Can you copy out, word for word, the listing lines starting with the line that contains "Check Do not block TCF vendors option" and going on through the line that contains "pos(314,273)", both included, and leave the pictures out of your answer?
== == ==
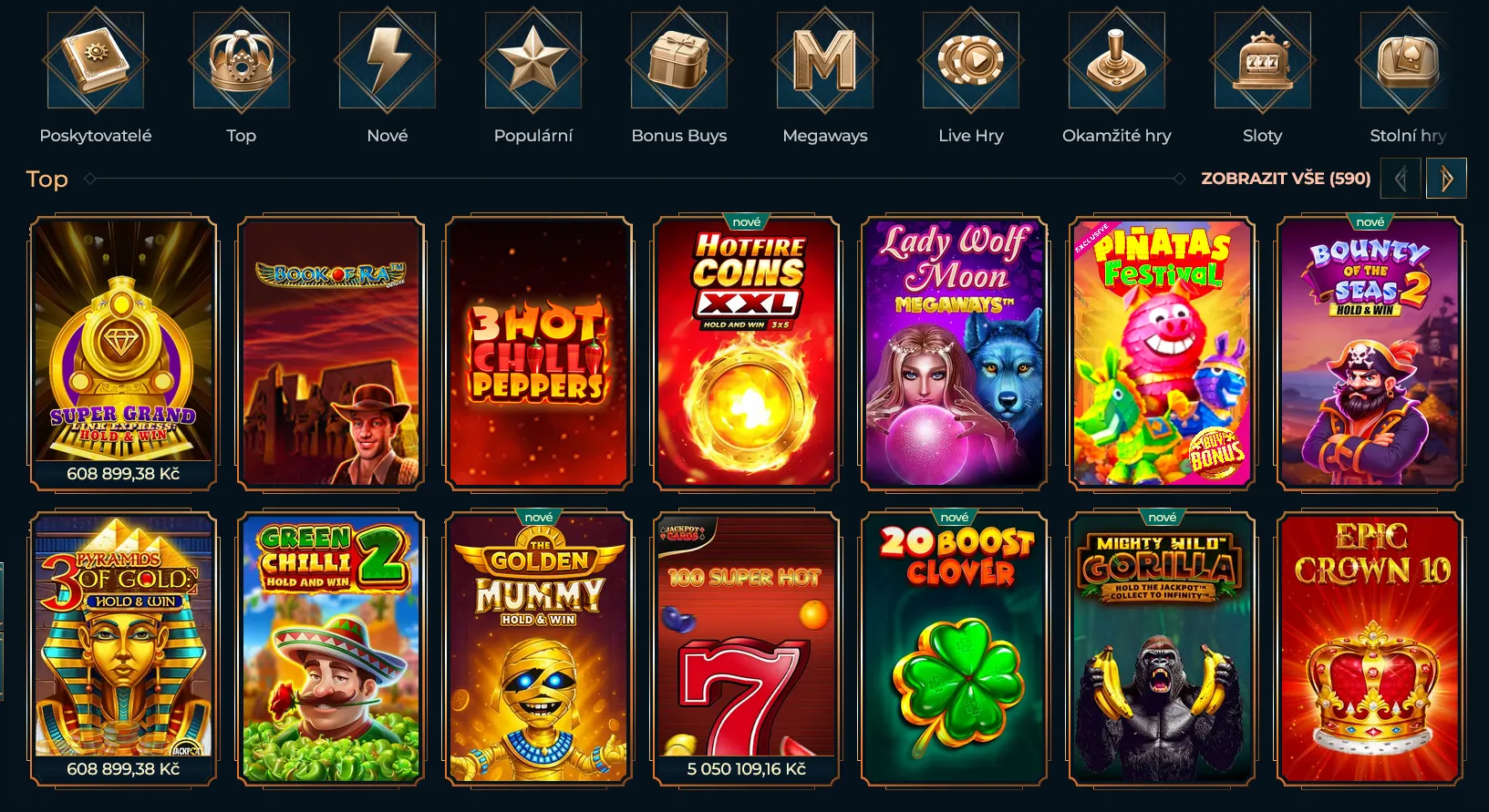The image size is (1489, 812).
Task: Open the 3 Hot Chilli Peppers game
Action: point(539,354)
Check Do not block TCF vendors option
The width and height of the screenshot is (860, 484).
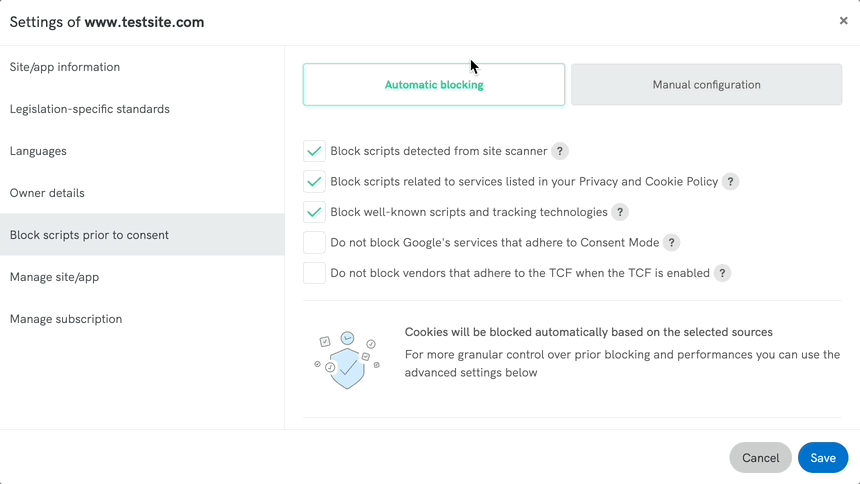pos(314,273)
== == ==
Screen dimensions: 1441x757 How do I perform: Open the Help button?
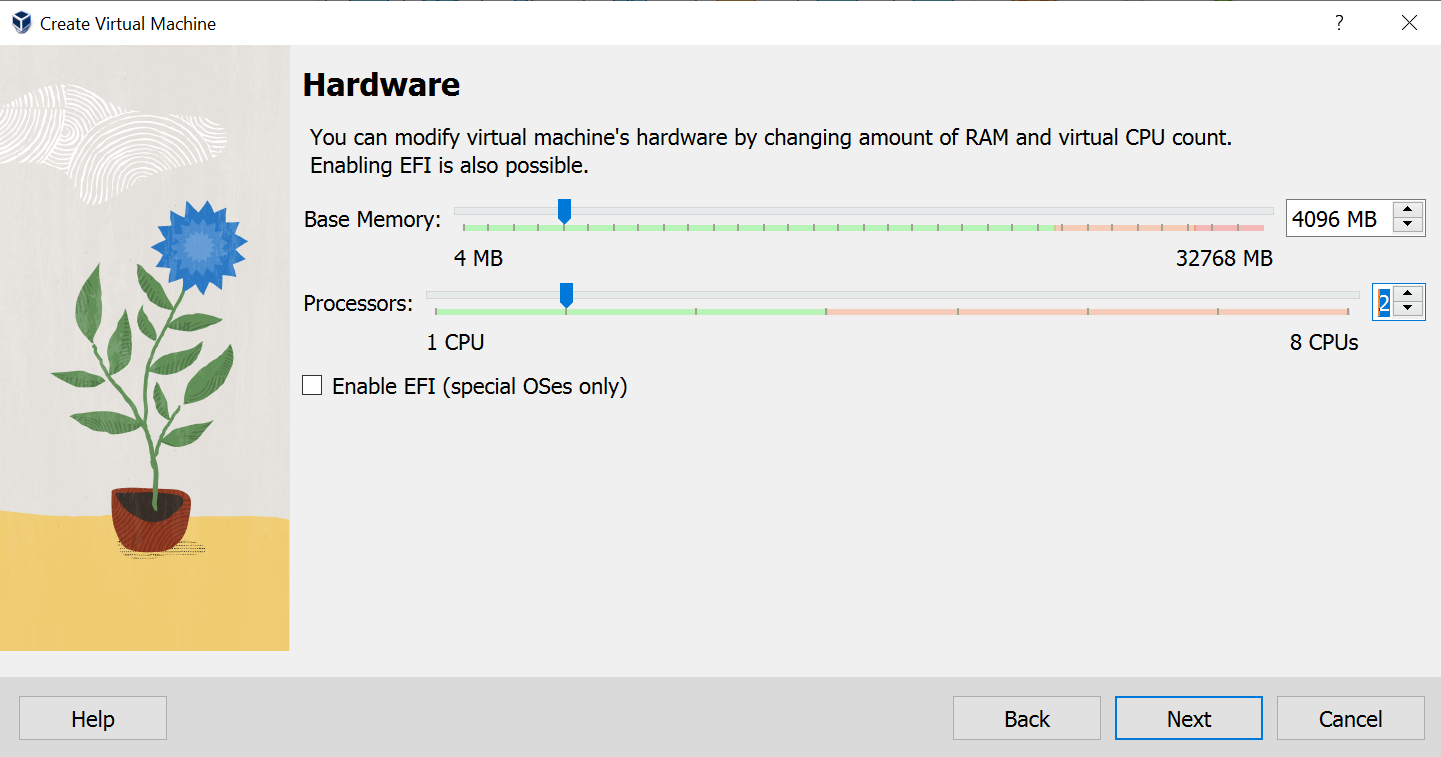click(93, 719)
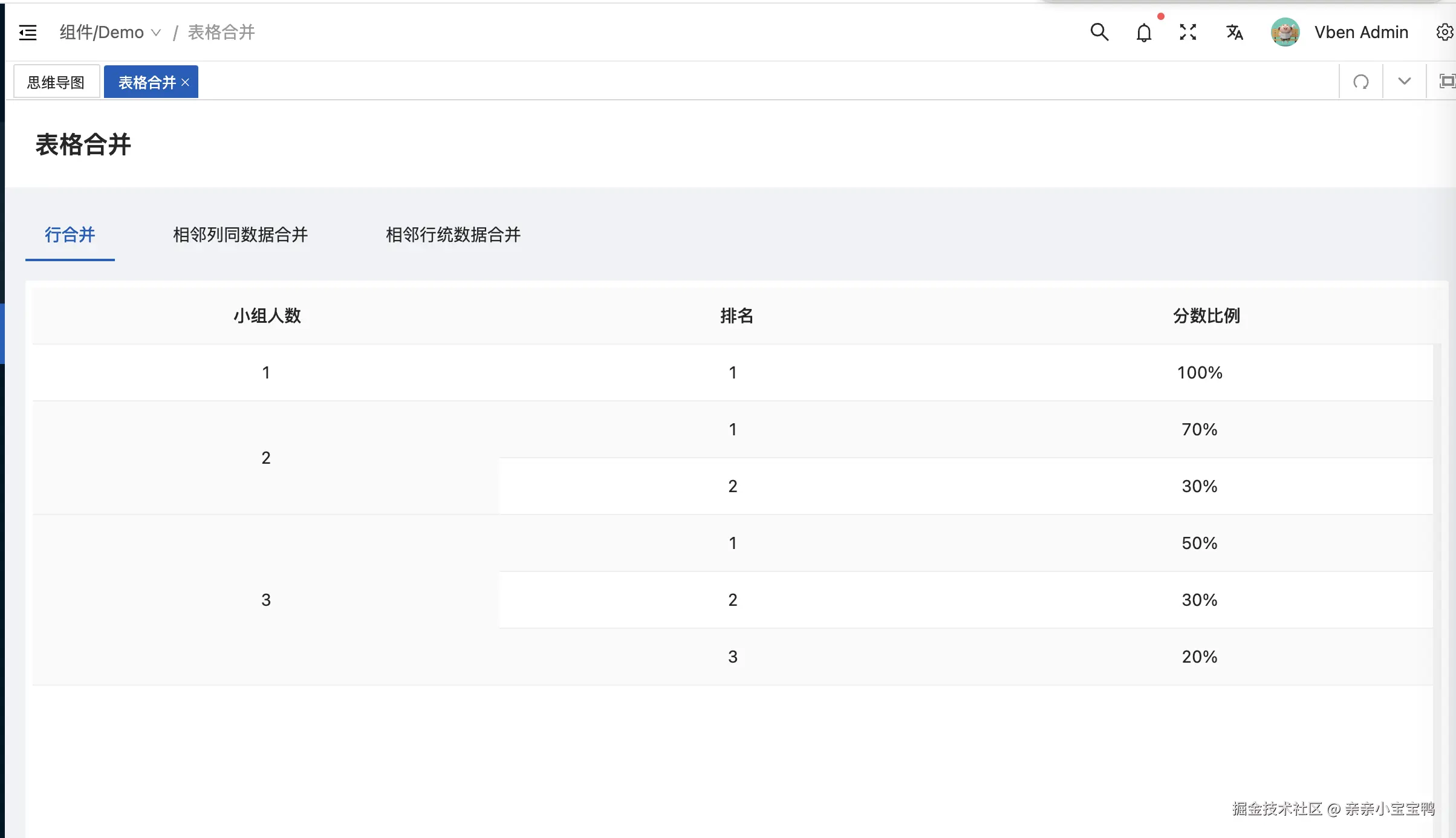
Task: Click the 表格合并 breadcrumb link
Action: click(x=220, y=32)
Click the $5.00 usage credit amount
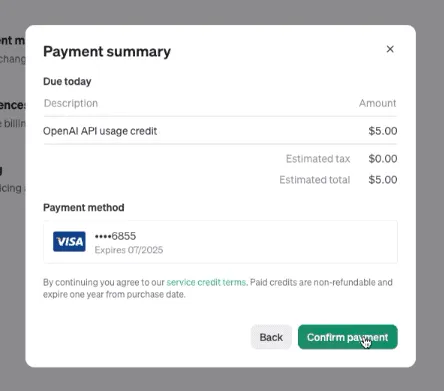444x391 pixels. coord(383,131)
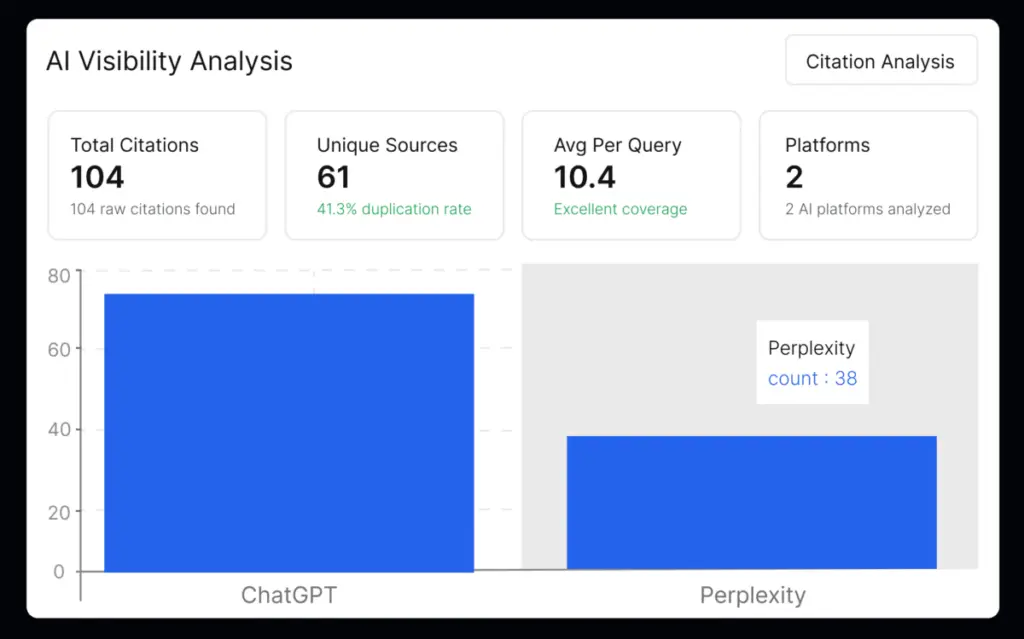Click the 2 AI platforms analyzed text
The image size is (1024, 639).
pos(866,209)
== == ==
Solution to this task:
Check Do not block TCF vendors option
The width and height of the screenshot is (860, 484).
pos(314,273)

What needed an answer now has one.